Social Items


Baiq Nuril dihukum 6 bulan penjara dan denda Rp 500 juta karena melakukan perekaman ilegal. Dalam konstruksi hukum itu, Mahkamah Konstitusi (MK) pernah memutus bagaimana status perekaman ilegal atau yang lebih dikenal dengan penyadapan.

Putusan MK itu diketuk atas permohonan Ketua DPR Setya Novanto. Pangkalnya, obrolan tertutup antara Setya Novanto dan Riza Chalid-Ma'ruf Sjamsudin direkam oleh Ma'ruf dan dibuka oleh Menteri ESDM Sudirman Said ke publik. Setya Novanto menilai perekaman ilegal itu merugikan dia dan menilai Sudirman Said tidak berwenang membukanya ke publik karena bukan aparat penegak hukum.


Lantaran hal itu, Setya Novanto meminta MK memberikan penjelasan konstitusional atas UU ITE, khususnya Pasal 5 ayat 1 dan ayat 2 dan Pasal 44 huruf b UU Informasi dan Transaksi Elektronik (UU ITE). Apa penjelasan MK?


"Bahwa pada dasarnya tindakan penyadapan (interception), termasuk di dalamnya perekaman, adalah perbuatan melawan hukum karena penyadapan merupakan sebuah tindakan yang melanggar privasi orang lain sehingga melanggar hak asasi manusia," kata MK sebagaimana dikutip detikcom, Minggu (7/7/2019).

Pasal 28G ayat (1) UUD 1945 menyatakan:

Setiap orang berhak atas perlindungan diri pribadi, keluarga, kehormatan, martabat, dan harta benda yang di bawah kekuasaannya, serta berhak atas rasa aman dan perlindungan dari ancaman ketakutan untuk berbuat atau tidak berbuat sesuatu yang merupakan hak asasi.

Selanjutnya Pasal 28I ayat (5) UUD 1945 menyatakan:

Untuk menegakkan dan melindungi hak asasi manusia sesuai dengan prinsip negara hukum yang demokratis, maka pelaksanaan hak asasi manusia dijamin, diatur, dan dituangkan dalam peraturan perundang-undangan. 

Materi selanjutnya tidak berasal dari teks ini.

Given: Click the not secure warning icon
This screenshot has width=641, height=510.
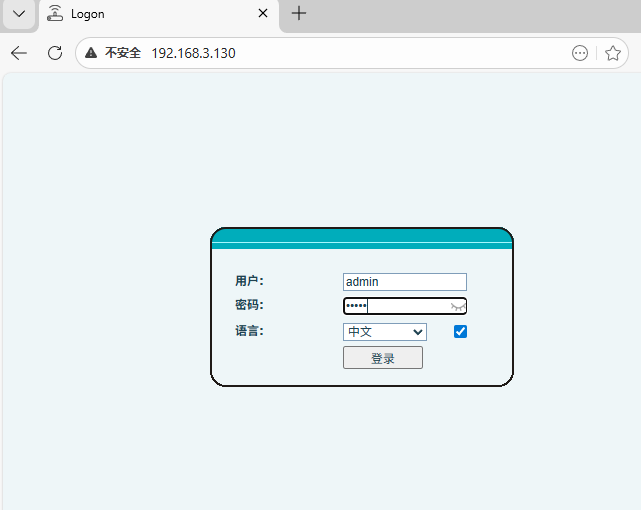Looking at the screenshot, I should tap(91, 53).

"Dari ketentuan pasal UUD 1945 a quo dalam kaitannya dengan penyadapan (interception) yang di dalamnya termasuk perekaman hanya boleh dilakukan berdasarkan undang-undang. Bahkan, dalam konteks penegakan hukum sekalipun, pemberian kewenangan penyadapan sudah seharusnya sangat dibatasi untuk menghindari potensi digunakannya penyadapan secara sewenang-wenang," cetus MK dalam putusan MK Nomor 20/PUU-XIV/2016.


Penyadapan sudah diatur dalam:


1. Pasal 40 Undang-Undang Nomor 36 Tahun 1999 tentang Telekomunikasi.
2. Pasal 31 ayat (1) dan ayat (2) Undang-Undang Nomor 11 Tahun 2008 tentang Informasi dan Transaksi Elektronik.
3. Pasal 12 ayat (1) Undang-Undang Nomor 30 Tahun 2002 Tipikor.
4. Pasal 75 huruf i UU Narkotika.
5. UU Terorisme.
6. UU Intelijen Negara.

"Berdasarkan beberapa undang-undang tersebut di atas, ternyata telah terang bahwa penyadapan untuk kepentingan hukum pun harus dilaksanakan berdasarkan prosedur hukum yang telah ditentukan oleh undang-undang. Oleh karena itu, penyadapan yang dilakukan tanpa melalui prosedur yang ditentukan oleh undang-undang adalah tidak dapat dibenarkan agar tidak terjadi pelanggaran hak asasi manusia sebagaimana telah dijamin oleh UUD 1945," papar MK.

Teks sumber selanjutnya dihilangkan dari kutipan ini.